Founded in 2018, Neptune Flood is an insurtech company specializing in a tech-driven approach to selling flood insurance policies. It does business in 48 states and Washington, D.C., and earlier this year surpassed 100,000 policies. Burgess expects that number to rise to 150,000 by the end of 2022.

Yet the number of flood insurance policies in Florida has dropped. 

“Four years ago,” Burgess says, “about 17% of Floridians had flood insurance. Today, it’s 15%. We need everyone to look at their driver’s license, and if it says ‘Florida,’ they need to buy flood insurance. We can’t have a situation where only 15% of people in the most flood-prone state are insured.”

The federally backed National Flood Insurance Program, Burgess says, is increasingly an untenable option for many property owners. It has lost $37 billion throughout its history — “if they were a private company, they’d be bankrupt,” he says — and has been scaling back in Florida at a time when the state’s population is bursting with new residents. Companies like Neptune have an opportunity to step into the breach, but that’s easier said than done.

'We will see a surge of people buying flood insurance and getting insured and protecting themselves, and I hope that will be a lasting trend here, because when you add climate change to the mix, there’s an increasing risk of devastating outcomes with each passing year.’ Trevor Burgess, CEO of Neptune Flood

“We’re doing our part to help,” Burgess says, “but the NFIP is shrinking faster than Neptune can grow.” At present, his firm has written about 130,000 policies nationwide, but of those, only 30,000 are for customers in Florida. Hurricane Ian will boost that number, of course.

“Storms end up being that reminder, unfortunately,” Burgess says. “We will see a surge of people buying flood insurance and getting insured and protecting themselves, and I hope that will be a lasting trend here, because when you add climate change to the mix, there’s an increasing risk of devastating outcomes with each passing year. And just because you missed the storm this year doesn’t mean your chances are lower in the future.”

The artificial intelligence that underpins Neptune Flood’s system for determining coverage and rates will benefit immensely from the wealth of data collected from the aftermath of Hurricane Ian, Burgess says, though he wishes the storm had never come to Florida’s shores.

“We never wanted there to be a storm like this; the human cost has been absolutely terrible, and the rebuilding is going to take a long time,” he says. “But what’s different about Neptune is that we’re a technology company. We’ve built an AI engine that does a traditional job of the human underwriter to select which risks we’re going to underwrite, and then what price we’re going to charge. And that engine can get smarter over time. The data that we’ll get from this event is very useful in training our models to be more effective at charging the right price for the risk that we’re taking on. That’s the long-term vision — how do you create an insurance company that can properly underwrite flood insurance? Because the NFIP has not been able to do so.”
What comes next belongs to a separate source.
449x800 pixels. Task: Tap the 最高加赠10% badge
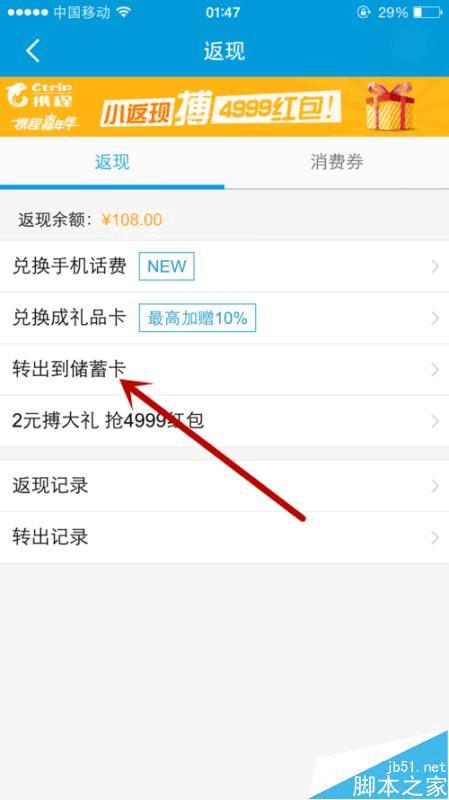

That’s just one piece of the puzzle, though. Despite its tight embrace of technology, Neptune Flood intends to lean more than ever on human insurance agents to educate customers.
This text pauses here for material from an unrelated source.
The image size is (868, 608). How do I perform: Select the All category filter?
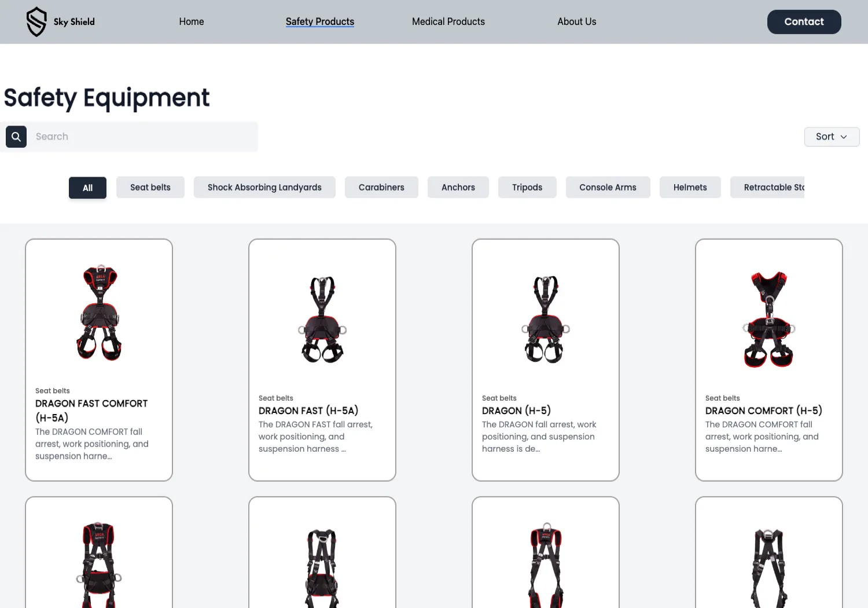(x=87, y=188)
“We’ve focused a lot on agent education,” Burgess says, “using insurance agents who trusted advisers to their clients to offer flood insurance every time they’re selling a homeowners insurance policy and not just when it’s required by law to purchase.”
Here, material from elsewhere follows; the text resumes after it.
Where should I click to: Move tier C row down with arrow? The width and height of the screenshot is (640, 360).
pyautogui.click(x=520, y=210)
One of the most significant long-term effects of Hurricane Ian, he adds, could be a total reassessment of what areas of the state require property owners to carry flood insurance. Could the entirety of Florida be considered a flood zone?

“If we look at where we’re seeing claims from this storm,” Burgess says, “Lee, Charlotte and Collier counties are ground zero, of course, but we have claims in Orlando and Jacksonville and up the coast. This is a widespread problem in the state of Florida.”